"You know, being a folk hero and being a good mayor are two very separate things," Vaughan, one of Ford's most vocal critics on council, told reporters on Monday.
"He may be popular as in being a folk hero. But I don't think he's going to get re-elected."
Vaughan was speaking during a break in a meeting of the mayor's executive committee, in which his motion to put in place a ban on the sale of bullets in Toronto was deferred indefinitely, essentially killing it.
"Right now, just about anybody running beats him one on one," Vaughan said, referring to a string of public opinion polls in recent months. "In fact, I haven't seen a candidate yet not beat him one on one."
Vaughan dodged questions about his own mayoral ambitions, only saying "somebody will" run against Ford.
'I've got work to do'
Vaughan also took a jab at the mayor for declaring at his family's annual "Ford Fest" barbecue on Friday that his campaign for the next election had started that day.
"I've got work to do in the ward and I've got work to do in city hall," Vaughan said.
"The mayor may have started his re-election campaign for the 15th time on the weekend.
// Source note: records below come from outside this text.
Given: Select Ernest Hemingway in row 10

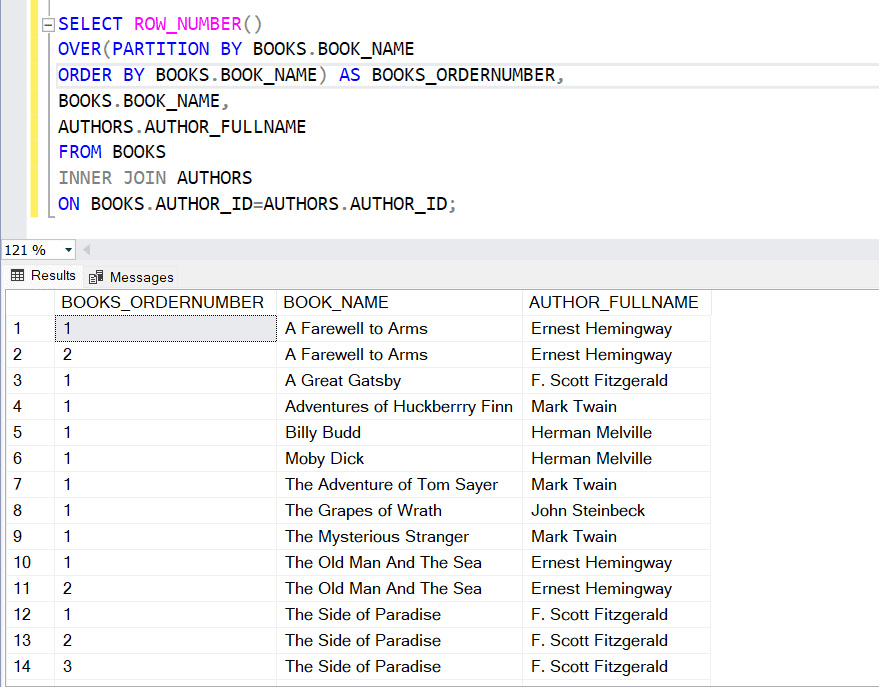Looking at the screenshot, I should pyautogui.click(x=601, y=562).
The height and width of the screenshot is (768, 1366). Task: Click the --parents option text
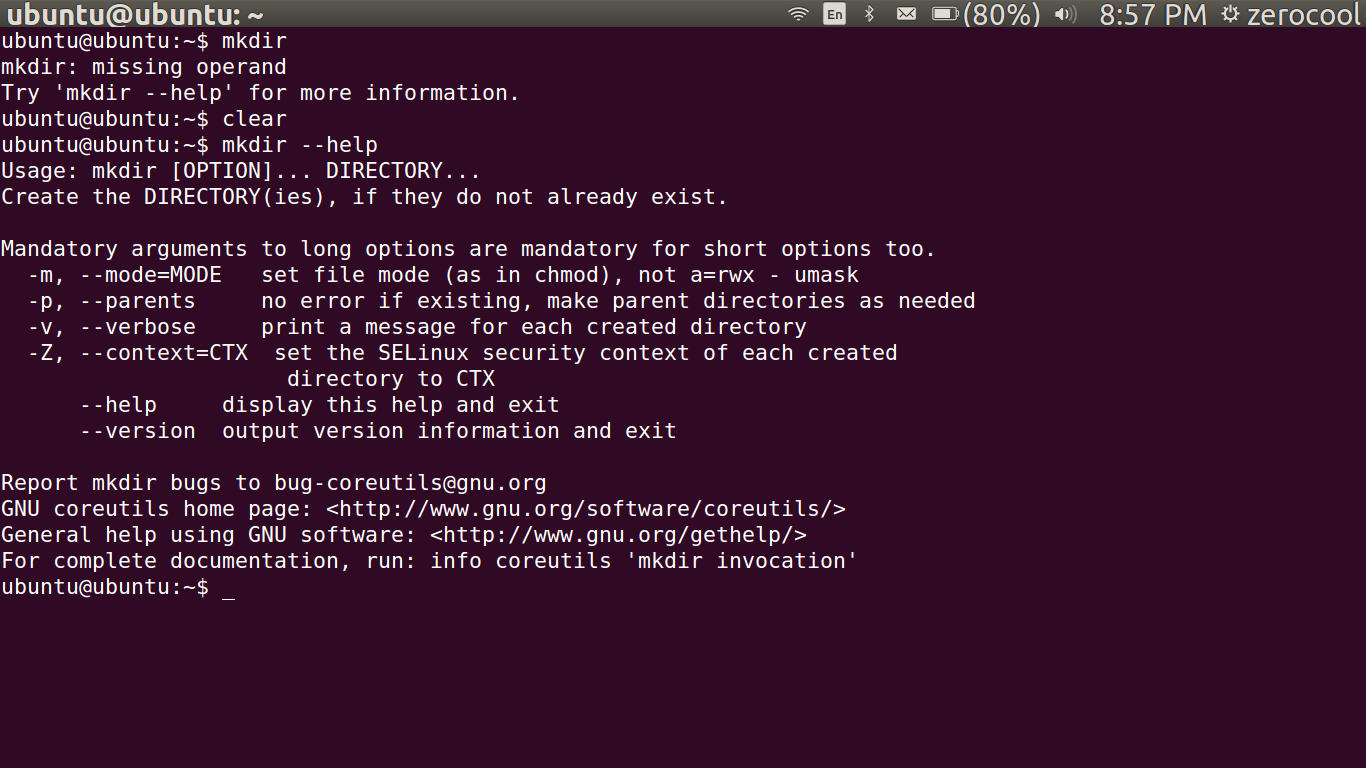point(138,301)
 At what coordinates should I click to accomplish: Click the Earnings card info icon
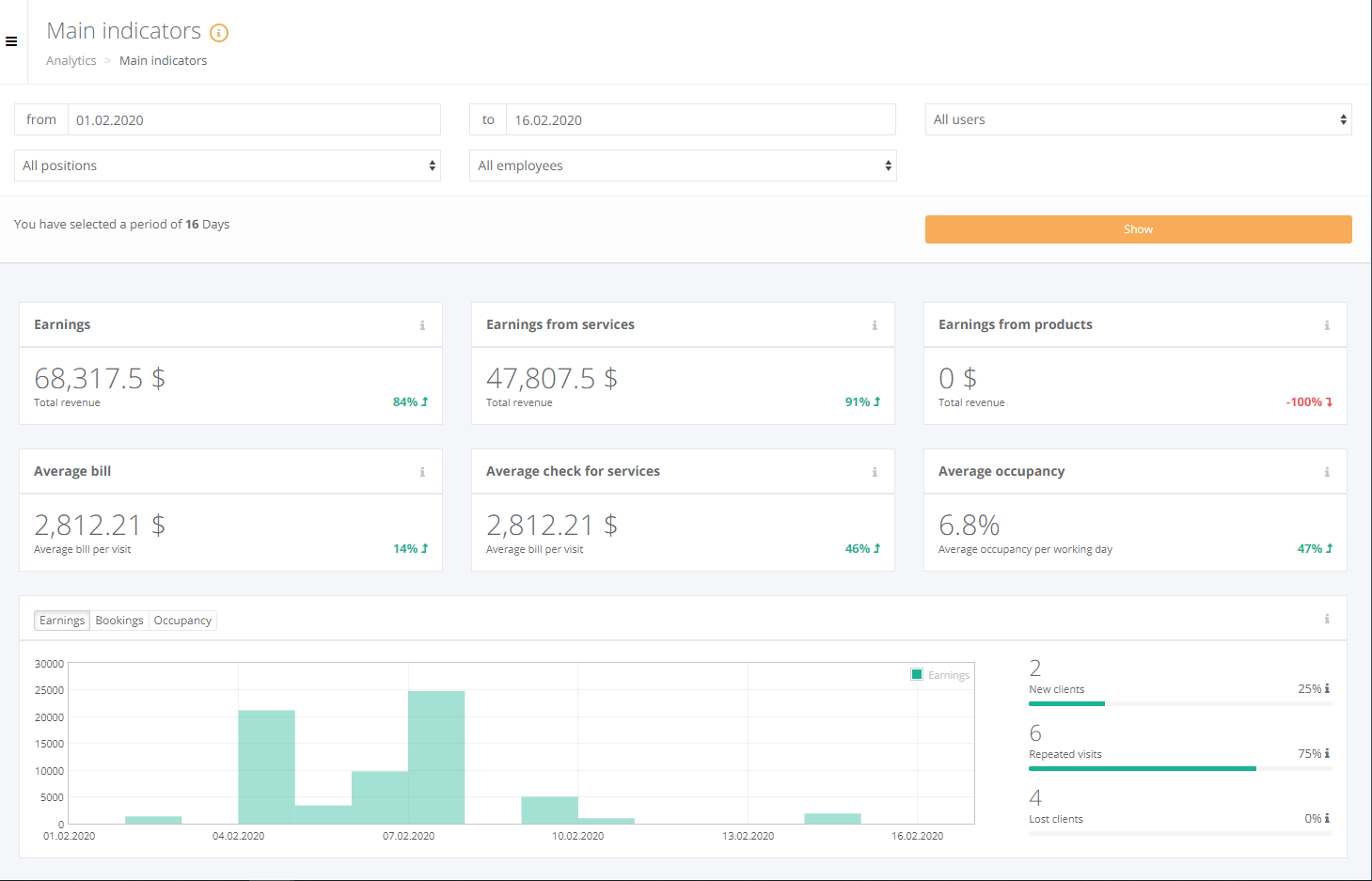point(422,325)
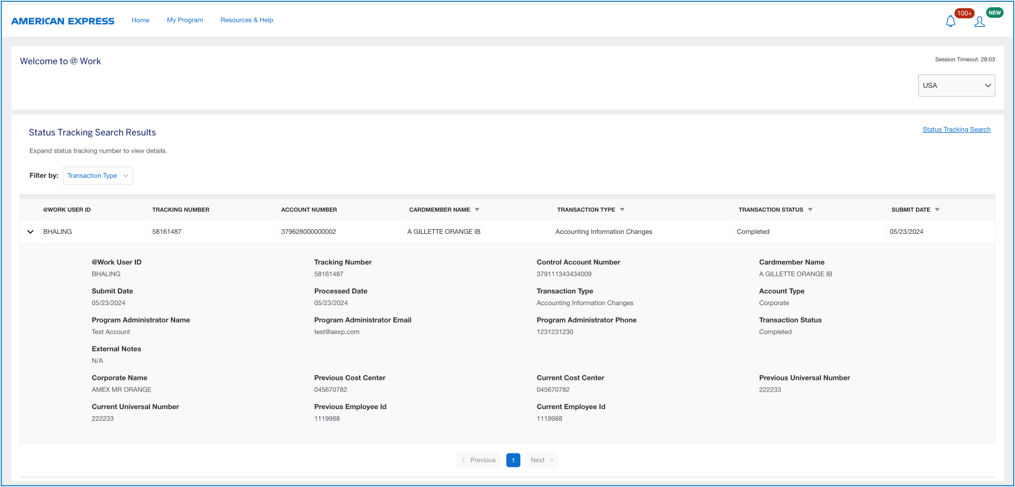The image size is (1015, 487).
Task: Click tracking number 58161487 in row
Action: tap(167, 232)
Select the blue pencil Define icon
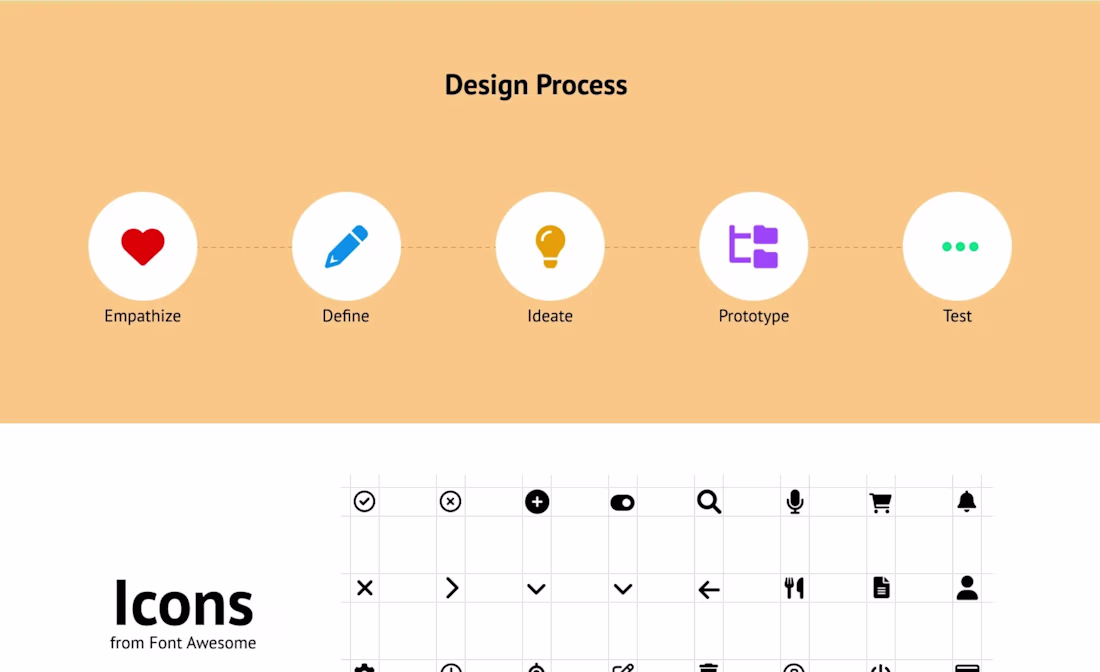This screenshot has height=672, width=1100. click(x=347, y=246)
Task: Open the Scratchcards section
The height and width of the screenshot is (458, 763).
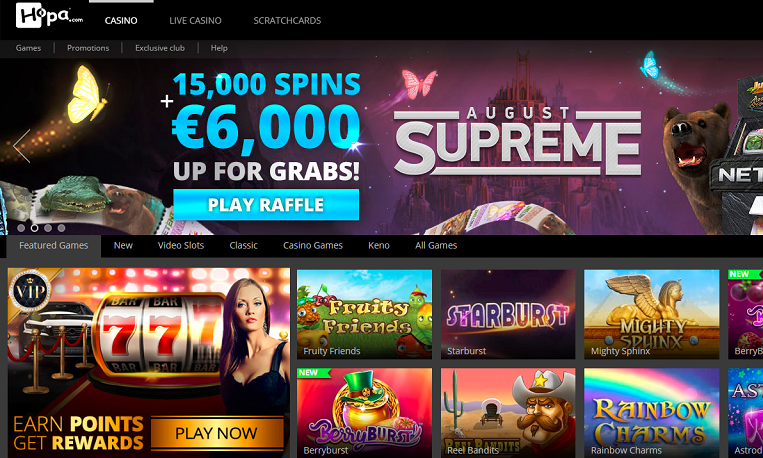Action: (x=287, y=20)
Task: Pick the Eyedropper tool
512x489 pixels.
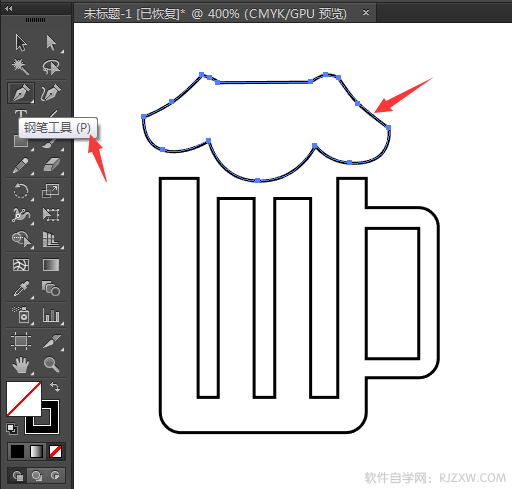Action: click(x=21, y=289)
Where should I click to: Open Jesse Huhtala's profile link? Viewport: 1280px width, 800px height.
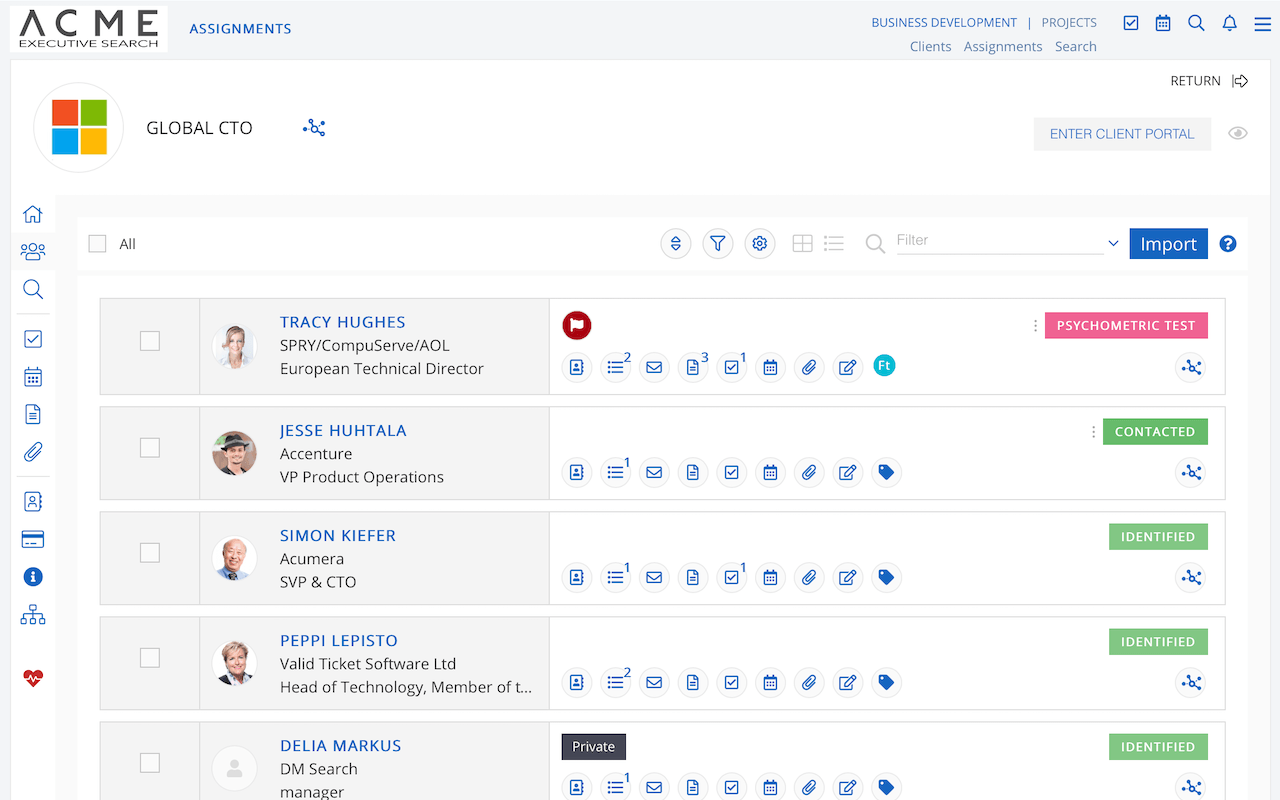[343, 430]
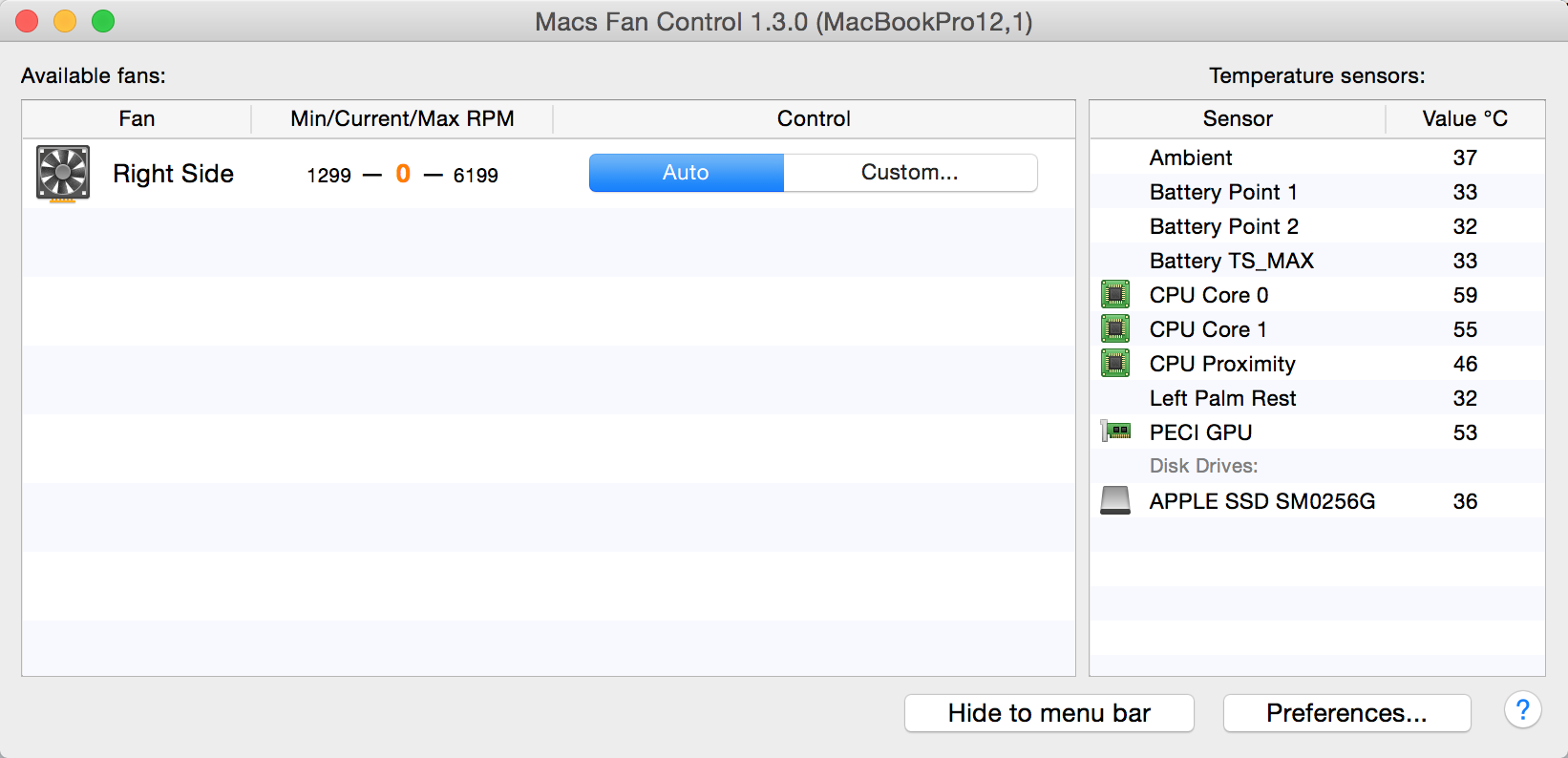This screenshot has height=758, width=1568.
Task: Click the Min/Current/Max RPM column header
Action: [x=402, y=119]
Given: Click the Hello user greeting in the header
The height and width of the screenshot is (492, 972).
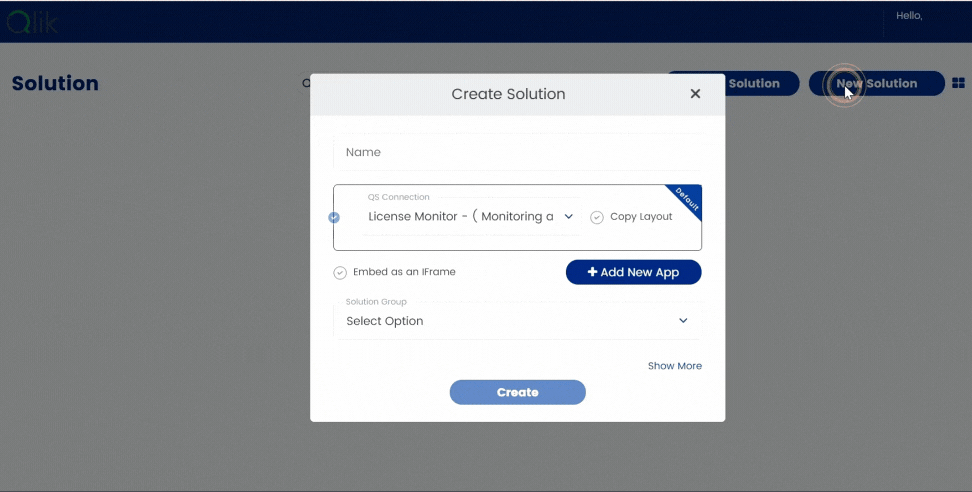Looking at the screenshot, I should (x=908, y=16).
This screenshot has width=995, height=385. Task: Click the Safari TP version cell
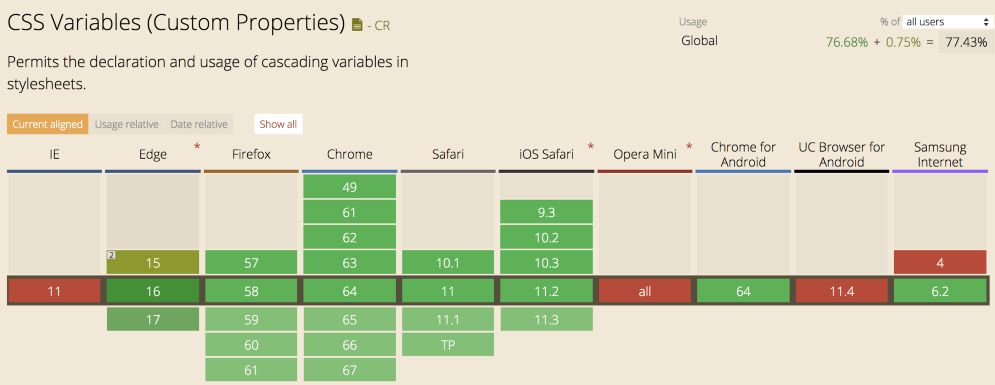point(448,344)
I'm still here working. We've got two and a half years left on this mandate. We have a lot of work to do before we start talking about the next election."
When asked then if it is still too early to write off the mayor, Vaughan said: "Usually it would be. Not in the case of this mayor."
Meanwhile, Ford also addressed reporters Monday, and said that the weekend barbecue was "a very humbling experience."
"There was a lot of new faces and lot of people who came up to me and said, 'You know, I didn't support you before, but I'm supporting you now,'" Ford said.
The mayor also reiterated he wants to make cuts to senior staff in an attempt to bring down costs for the 2013 budget and he supports TTC Chair Karen Stintz's push to contract out some TTC cleaning jobs.